Bedenkliche Sendungen, deren Empfänger in Nürnberg, im Nürnberger Land, in Schwabach oder im Landkreis Roth leben, landen zunächst einmal hier im Zollamt am Nürnberger Hafen. "Oben geht's um die Ausfuhr, unten um die Einfuhr", beschreibt Amtsleiterin Christine Luber die Aufteilung des zweigeschossigen Zoll-Gebäudes an der Hamburger Straße. "Unten" steht auch gerade Jessica Winkler in der Ausgabestelle vor einem offenen Karton und hält ein paar weiße Sportschuhe in den Händen: Es sind Plagiate. Dem Empfänger blühen Ansprüche des Markenrechtsinhabers. "Die Ware bekommt er natürlich nicht. Wie bei allen Sendungen, die wir aus dem Verkehr ziehen, kommen auch diese Schuhe nicht mehr in den Wirtschaftskreislauf", sagt Sprecherin Martina Stumpf. Die Gegenstände landen in der Müllverbrennung oder im Falle von Elektro-Waren im Wertstoffhof.

Sendungen aus Drittstaaten kommen zunächst in den großen Zollämtern in Frankfurt und Leipzig an. Haben die Beamtinnen und Beamten dort bei einem Paket, Päckchen oder Kuvert einen Anfangsverdacht, leiten sie die Sendung an das jeweilige Zollamt weiter, in dessen Zuständigkeitsbereich der Empfänger wohnt. Hier kann er seine Post aus dem Ausland abholen - aber zuerst muss er im Zollamt Hafen die Sendung öffnen und dem Beamten einen Blick hinein gewähren. Oft gibt es dann ein böses Erwachen.
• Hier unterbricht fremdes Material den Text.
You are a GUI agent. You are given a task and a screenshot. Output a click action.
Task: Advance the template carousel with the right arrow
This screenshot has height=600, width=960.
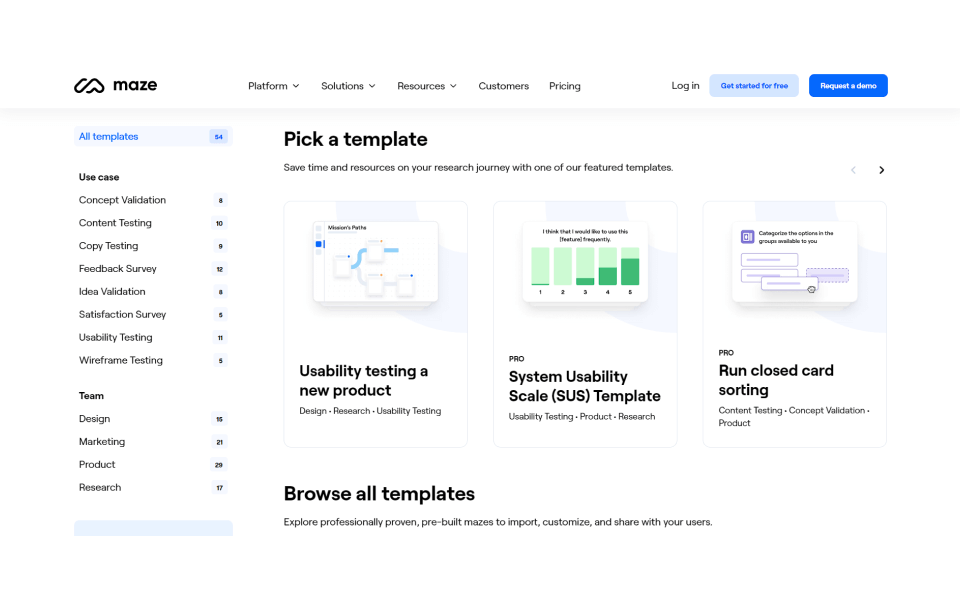[881, 170]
Unbelehrbare Frau muss Strafe zahlen

Seit Anfang April sind massenweise Waren beim Zollamt Hafen angekommen, deren Einfuhr verboten ist. Die Absender der Postpakete liegen in verschiedenen Ländern. In knapp 40 Paketsendungen haben die Zöllnerinnen und Zöllner hier gefälschte Markenartikel - darunter Kleidungsstücke, Schuhe und Taschen unterschiedlicher Hersteller - aus dem Verkehr gezogen. "Der Wert der Originalwaren hätte sich auf knapp 160.000 Euro belaufen, angemeldet wurde allerdings immer nur ein Bruchteil des Originalpreises", berichtet Stumpf. In einem Fall hält nun der Markeninhaber die Hand auf, nachdem eine unbelehrbare Frau aus dem Großraum Nürnberg sich zum zweiten Mal gefälschte Textilien eines Luxusmarken-Herstellers liefern ließ. "Die Frau muss jetzt 1000 Euro an den Rechteinhaber bezahlen."
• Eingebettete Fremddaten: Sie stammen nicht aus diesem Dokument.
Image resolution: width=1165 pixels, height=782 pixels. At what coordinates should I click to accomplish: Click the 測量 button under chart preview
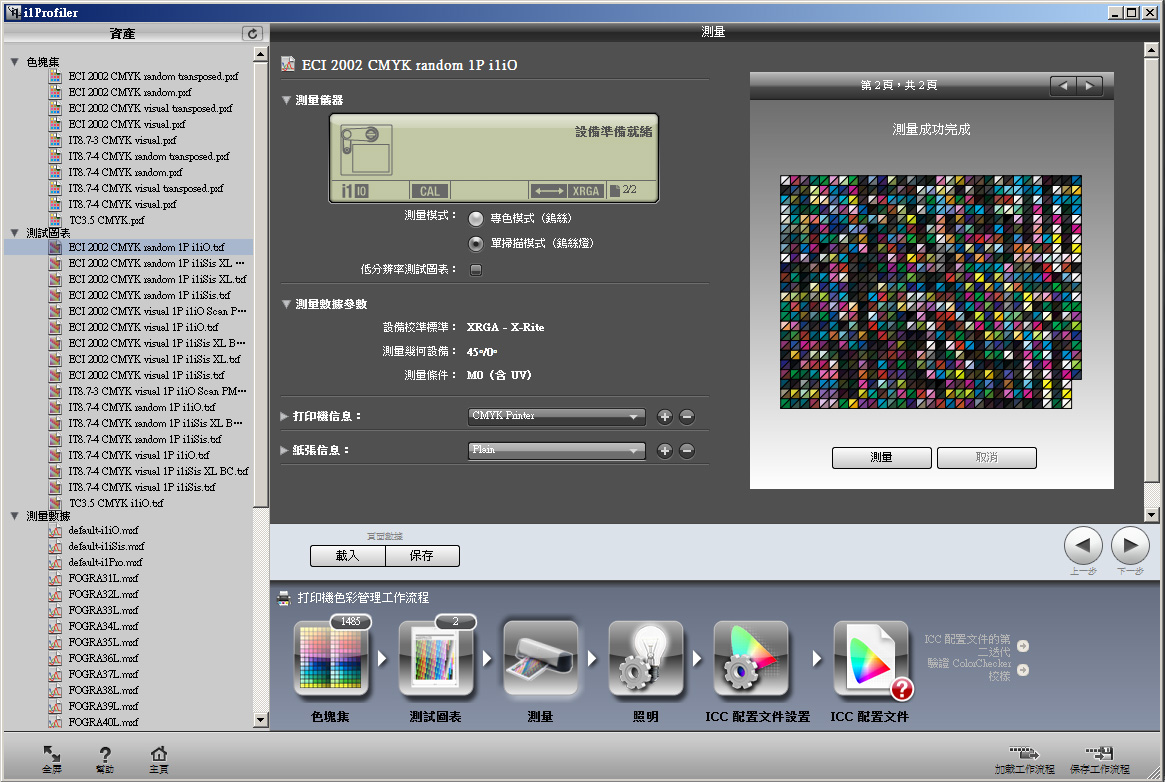click(881, 457)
Scheinbar unproblematische Präparate

"Wir sind auch dafür da, die Verbraucher zu schützen", betont Zollamts-Chefin Christine Luber. Waren aus Drittländern unterliegen nicht den Standards der EU und der Bundesrepublik. So können gefälschte Bremsscheiben oder Flugzeugteile ein Sicherheitsrisiko nicht nur für die Nutzer selbst sein. Stichwort: Arzneimittel. Einige Menschen wissen nicht, dass viele scheinbar unproblematische Präparate aus dem Ausland dem deutschen Arzneimittelgesetz unterliegen, die Einfuhr also verboten ist. "Privatpersonen dürfen nach dem deutschen Arzneimittelrecht auf dem Weg des Post- oder Kurierversands keine Arzneimittel aus dem Ausland beziehen", sagt Stumpf und weist überdies auf Irrtümer hin: Präparate wie Nahrungsergänzungsmittel, die im Ausland frei gehandelt werden, können in Deutschland als Arzneimittel gelten und dem Arzneimittelgesetz unterliegen.
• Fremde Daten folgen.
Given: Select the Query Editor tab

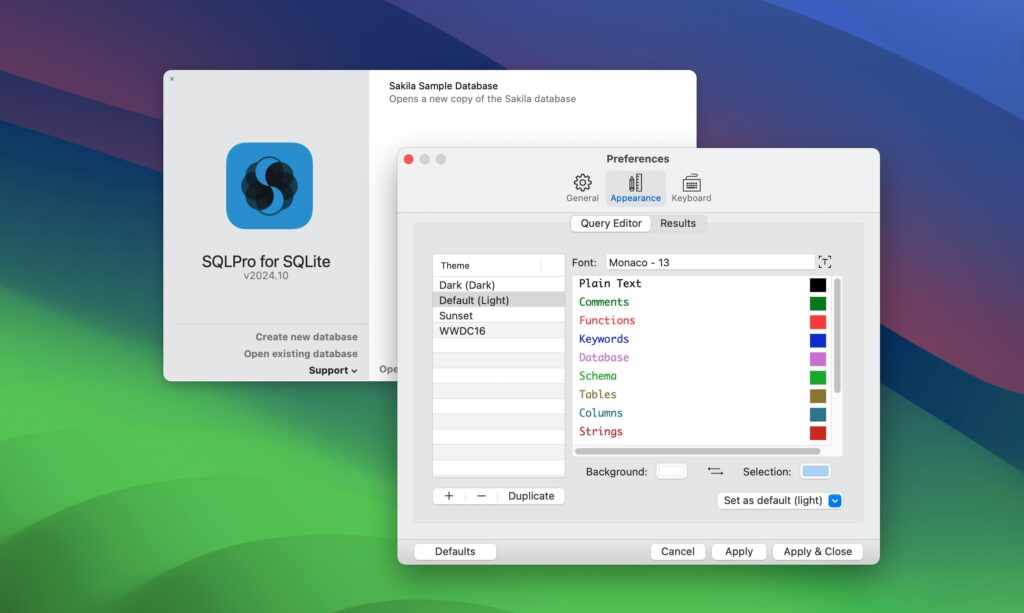Looking at the screenshot, I should [610, 223].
Eine große Herausforderung an den Zoll haben die Beamtinnen und Beamten nach den Worten von Christine Luber bisher "gut gemeistert". Denn seit dem der Brexit Fakt ist, kommen täglich Sendungen aus Großbritannien im Zollamt am Hafen an. "Wir haben ein Regionenmodell in Deutschland entwickelt. Die Ämter helfen sich untereinander. Dank Digitalisierung", sagt Luber. Wie das funktioniert? Kommen in einem Zollamt sehr viele Sendungen aus Großbritannien an, dann können die Beamtinnen und Beamten ihre Kollegen in anderen Zollämtern um Hilfe bitten. Ein "Brexit-Koordinator" guckt, wer Luft zum Mithelfen hat. "Die anderen Ämter schalten sich dann zu. So können die Spitzen ganz gut abgearbeitet werden."